======== TRECHO DA PÁGINA ========

A intenção é surpreender os
jogadores com um corredor humano até o ônibus que levará o time ao estádio.
O barulho quebra o fator
surpresa.
Os jogadores — e os
hóspedes — escutam tudo de dentro do hotel.
Alguns deles se mostram realmente
tocados com a demonstração de apoio, outros parecem não se importar tanto.
A Arena Barueri está a menos de
dez quilômetros.
O taxista Deusdete não quis
revelar seu sobrenome.
Lá se vão mais de três décadas
desde que deixou a pequena Santaluz, aos 18 anos, rumo a São Paulo.
Lembra com exatidão o dia em que
chegou: 15 de fevereiro de 1985, véspera de sábado de Carnaval.
Duas semanas depois, viu seu
primeiro jogo do Bahia na capital paulista: derrota por 2 x 0 para o
Corinthians no Pacaembu.
“Desde então vou pra tudo que é jogo do Bahêa em São Paulo. Pacaembu,
Morumbi, Canindé… só não fui a Santos”.
Pai de uma filha são-paulina e um
filho palmeirense, não se incomoda com as escolhas da prole.
“Sou um desportista. Respeitaria até se eles fossem Vitória”,
sorri.
A fila para comprar ingresso toma
uns 15 minutos de espera, seguidos de outros 25 para entrar.
O conferente Júnior Braga
acompanhou de perto a construção do estádio, inaugurado em 2007: desde 1994 ele
mora a alguns metros dali.
A bola já está rolando e ele
vocifera contra o 3G, que não atualiza a transmissão em tempo real pelo
celular.
“Se sair gol a gente vai saber”, diz o pedreiro Ailton Soares, que
veio de Diadema (SP), onde mora desde 1998.

========

- O QUE FAZER
De acordo com o trecho, em que dia o taxista Deusdete chegou a São Paulo? As linhas abaixo não têm relação com o trecho.

======== TRECHO DE DADOS ========

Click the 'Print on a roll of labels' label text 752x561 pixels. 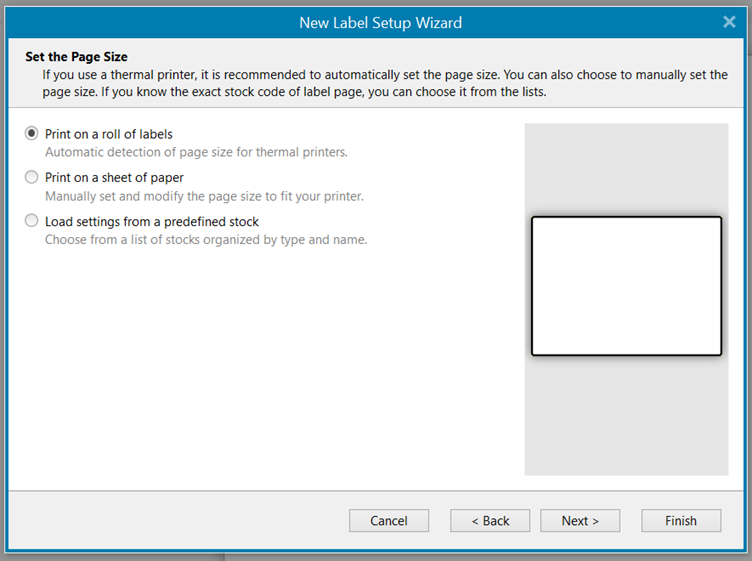(116, 134)
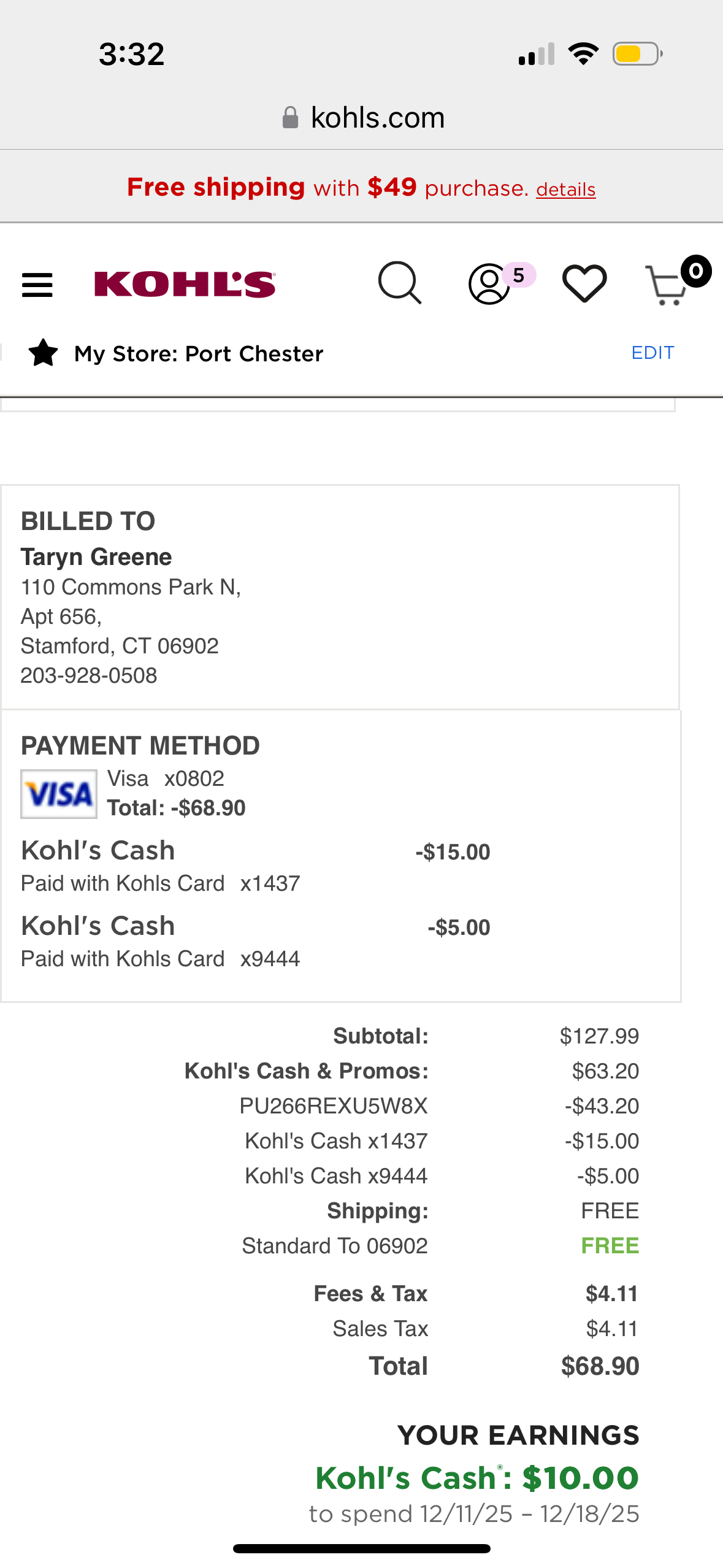Select promo code PU266REXU5W8X
This screenshot has width=723, height=1568.
tap(334, 1106)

========

- RESPOSTA COMPLETA
Ele chegou em 15 de fevereiro de 1985, véspera de sábado de Carnaval.